Let’s be honest, no matter how much you LOVE spending time in the kitchen, creating new recipes, veganizing old favorites, some days you’re just not in the mood.
Takeout is always an option but if you live someplace that doesn’t have a lot of (good) vegan options, you still have to get in and out of the kitchen as quickly as possible…without compromising the nutritious deliciousness that’s going on your plate and in your belly.
My favorite combination when I’m feeling lazy is to just do an easy paint by numbers lazy vegan recipe.
That’s how I came up with today’s recipe.
Lazy vegan meals are super easy to create, just follow this simple formula: Veggies + protein + grain = YUMMY.
Simple, right?
That’s the point. You don’t have to over think it. At all.
Step One: Figure out what kind of cuisine or flavor profile you’re going for. Spanish? Mexican? French? German? Romanian?
Grab those spices and set them aside, or better yet, mix them in a small prep bowl so you can use it for the protein, the water for the grains and the veggies. I chose Greek because I wanted to use the orzo and I just bought some new Greek spices.

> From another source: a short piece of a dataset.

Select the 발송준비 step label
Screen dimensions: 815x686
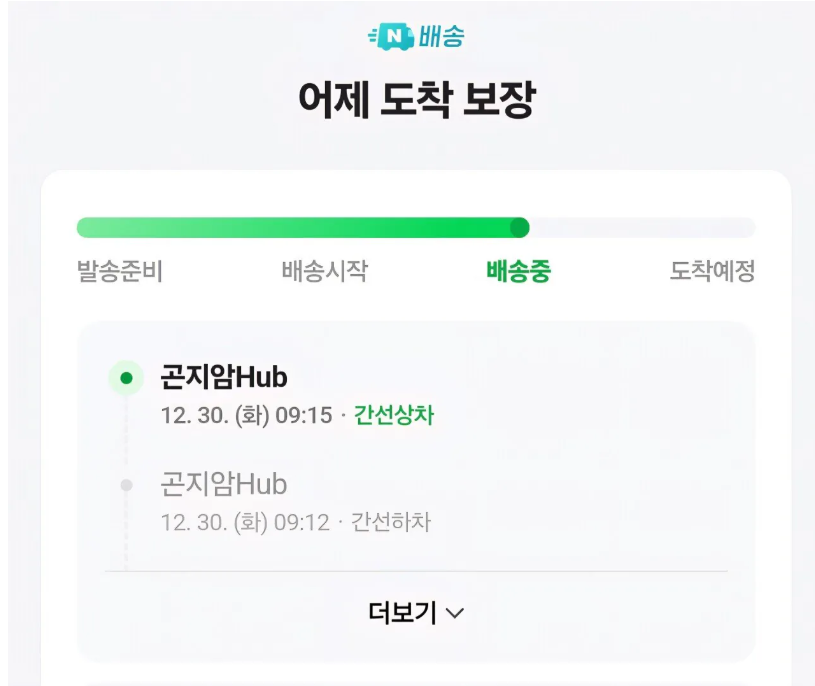tap(119, 271)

Step Two: Pick your veggies. It may seem counterintuitive to pick the vegetables first but it’ll help you figure out what grain will work best, if you need a sauce or not, and what protein you want to use.
For this particular recipe, I went with broccoli, onions, leeks (check out this mushroom, ginger & leek stir fry), red & yellow bell pepper. This is another oil-free vegan recipe so I heated up a few dashes of soy sauce and waste free broth, and added a tablespoon of the Greek spice mixture to the skillet. Sauté the veggies until tender.

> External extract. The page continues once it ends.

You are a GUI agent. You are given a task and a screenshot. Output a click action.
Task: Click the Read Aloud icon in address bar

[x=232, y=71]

Step Three: Choose a protein. For this dish I went with a textured vegetable protein because it is very receptive to all types of cuisines and flavors. But this would have worked with chickpeas, vegan chicken or even mince.
If you choose TVP, make sure you start the hydrating process first so you can either cook it with the vegetables, pop it in the oven for about 20 minutes, or the air fryer for 10 to 15 minutes.
Step Four: Grains, baby! Orzo is delicious and it’s so hard to find here so whenever I find it, I grab a bag. But I think bulgur or couscous or even rice would go well with this flavor profile. Just remember, season the water with salt and whatever else you like to make sure the dish has a complete flavor profile.
And that’s how you whip up an easy and delicious lazy vegan meal. You’ll love it so much that you’ll never turn your nose up at a lazy vegan meal again. And even better, you’ll stop using that greasy takeout place as your backup vegan chef. Mix it up and do it often. By the end of a month of laziness, you’ll have a ton of new recipes you can use whenever kitchen time seems a little too daunting.